Un patronat uni contre l’information aux salariés en cas de cession

23 septembre 2013

Isabelle Marie

Dans un courrier commun, dont l’AFP a obtenu une copie, l’ensemble des organisations patronales ont dénoncé « les conséquences catastrophiques qu’auraient une éventuelle entrée en vigueur » du projet de loi, présenté en Conseil des ministres en juillet par Benoît Hamon, sur l’obligation faite aux chefs d’entreprise de moins de 250 salariés d’informer ces derniers de tout projet de cession deux mois avant que l’opération ne se concrétise. Pour les entreprises de moins de 50 salariés, l’information devra être transmise aux représentants du personnel ou, s’il n’y en a pas, à l’ensemble des salariés. Notons que pour les structures de plus de 50 salariés, la législation prévoit déjà qu’une information soit délivrée au comité d’entreprise en cas de cession.

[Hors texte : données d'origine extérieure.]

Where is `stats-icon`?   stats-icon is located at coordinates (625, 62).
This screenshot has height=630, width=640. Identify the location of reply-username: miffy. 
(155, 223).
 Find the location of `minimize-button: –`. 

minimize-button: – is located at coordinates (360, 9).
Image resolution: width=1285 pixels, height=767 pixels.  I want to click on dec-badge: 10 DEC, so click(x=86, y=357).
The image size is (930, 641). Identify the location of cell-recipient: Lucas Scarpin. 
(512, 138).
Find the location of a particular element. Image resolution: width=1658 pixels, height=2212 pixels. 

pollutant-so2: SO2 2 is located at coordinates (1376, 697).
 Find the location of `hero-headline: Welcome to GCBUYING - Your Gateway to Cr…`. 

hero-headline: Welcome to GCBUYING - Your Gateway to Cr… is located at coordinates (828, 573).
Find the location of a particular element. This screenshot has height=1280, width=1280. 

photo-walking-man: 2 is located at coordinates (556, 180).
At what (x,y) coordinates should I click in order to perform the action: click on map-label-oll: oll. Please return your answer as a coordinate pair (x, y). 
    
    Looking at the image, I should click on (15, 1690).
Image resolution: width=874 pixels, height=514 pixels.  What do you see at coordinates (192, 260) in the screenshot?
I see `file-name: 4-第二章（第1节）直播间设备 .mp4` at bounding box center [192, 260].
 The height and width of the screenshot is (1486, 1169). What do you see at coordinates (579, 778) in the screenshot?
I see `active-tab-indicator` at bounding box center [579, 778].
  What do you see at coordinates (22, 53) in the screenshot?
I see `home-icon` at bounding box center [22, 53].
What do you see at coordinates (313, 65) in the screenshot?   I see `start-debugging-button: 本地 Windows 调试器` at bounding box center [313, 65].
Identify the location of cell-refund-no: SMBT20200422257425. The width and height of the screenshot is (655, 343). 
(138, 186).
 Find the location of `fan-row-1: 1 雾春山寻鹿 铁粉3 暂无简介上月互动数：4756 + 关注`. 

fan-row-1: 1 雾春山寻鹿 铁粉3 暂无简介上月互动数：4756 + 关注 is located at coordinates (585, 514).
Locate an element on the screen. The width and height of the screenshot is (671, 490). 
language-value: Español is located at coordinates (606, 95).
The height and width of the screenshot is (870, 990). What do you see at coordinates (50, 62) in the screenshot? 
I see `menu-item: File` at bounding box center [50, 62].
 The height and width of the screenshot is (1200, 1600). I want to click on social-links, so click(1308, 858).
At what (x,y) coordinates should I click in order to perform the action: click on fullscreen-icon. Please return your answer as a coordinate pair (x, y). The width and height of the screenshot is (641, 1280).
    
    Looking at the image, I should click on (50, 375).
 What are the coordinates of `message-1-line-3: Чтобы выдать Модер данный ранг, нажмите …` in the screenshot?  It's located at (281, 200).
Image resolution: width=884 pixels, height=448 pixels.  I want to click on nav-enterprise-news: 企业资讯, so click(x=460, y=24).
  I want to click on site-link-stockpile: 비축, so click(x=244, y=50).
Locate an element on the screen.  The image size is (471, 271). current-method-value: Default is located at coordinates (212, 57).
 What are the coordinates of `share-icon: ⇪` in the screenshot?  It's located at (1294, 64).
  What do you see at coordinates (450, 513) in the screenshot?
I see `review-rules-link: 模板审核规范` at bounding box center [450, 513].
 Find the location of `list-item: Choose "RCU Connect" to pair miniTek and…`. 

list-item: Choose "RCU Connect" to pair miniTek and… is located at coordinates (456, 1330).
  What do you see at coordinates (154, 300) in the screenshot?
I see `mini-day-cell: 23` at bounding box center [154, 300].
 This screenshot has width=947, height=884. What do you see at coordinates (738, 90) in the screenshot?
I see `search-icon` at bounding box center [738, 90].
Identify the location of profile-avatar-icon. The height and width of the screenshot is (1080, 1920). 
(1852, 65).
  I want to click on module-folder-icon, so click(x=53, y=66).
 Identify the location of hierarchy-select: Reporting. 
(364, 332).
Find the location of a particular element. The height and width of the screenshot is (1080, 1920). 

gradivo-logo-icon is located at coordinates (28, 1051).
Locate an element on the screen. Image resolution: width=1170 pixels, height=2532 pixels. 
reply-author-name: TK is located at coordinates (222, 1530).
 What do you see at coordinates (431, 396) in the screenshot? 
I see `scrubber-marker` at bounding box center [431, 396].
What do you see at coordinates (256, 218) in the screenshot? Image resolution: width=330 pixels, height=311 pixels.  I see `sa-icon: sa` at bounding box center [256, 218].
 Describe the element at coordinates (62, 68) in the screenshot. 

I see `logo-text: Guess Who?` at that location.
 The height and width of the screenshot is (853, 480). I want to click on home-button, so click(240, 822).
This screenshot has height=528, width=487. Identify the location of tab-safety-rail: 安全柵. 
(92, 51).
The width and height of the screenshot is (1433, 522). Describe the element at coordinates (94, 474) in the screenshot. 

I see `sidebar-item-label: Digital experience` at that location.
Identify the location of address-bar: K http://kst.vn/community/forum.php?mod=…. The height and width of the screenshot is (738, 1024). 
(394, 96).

Le Medef, la CGPME, les Chambres de commerces et d’industrie, l’UPA mais aussi le CRA (Cédants et repreneurs d’affaires) ont signé ce texte afin d’exprimer leur total désaccord avec ces dispositions.

Une méconnaissance de la complexité d’une opération de cession

Pour ces organisations, ce droit d’information préalable prévu dans le projet de loi « vient paralyser la cession durant le délai d’information, empêche la préparation de la cession dans la confidentialité et fragilise l’entreprise dans ses relations avec ses partenaires et ses concurrents ».

Visiblement, Benoît Hamon n’a pas apprécié le courrier. « Ce n’est pas le Medef qui fait la loi en France, a fait savoir son porte-parole. C’était peut-être le cas sous la précédente mandature, ce n’est pas le cas aujourd’hui ».

L’idée de Benoît Hamon, ministre de l’Economie sociale et solidaire, est d’éviter que des PME ne disparaissent faute de repreneur.  L’objectif étant de laisser un certain délai aux salariés pour qu’ils s’organisent, le cas échéant, afin de reprendre leur propre entreprise, notamment sous forme de scop.  Si, en théorie, l’intention pourrait paraître louable, il est évident que le ministre méconnaît la complexité d’une opération de cession d’entreprise et, en particularité, l’importance de la confidentialité.

Cette disposition visant à obliger les chefs d’entreprise à informer les salariés de leur intention de céder est contenu dans le projet de loi « Portant reconnaissance et développement de l’économie sociale et solidaire » qui sera débattu lors de la prochaine session parlementaire.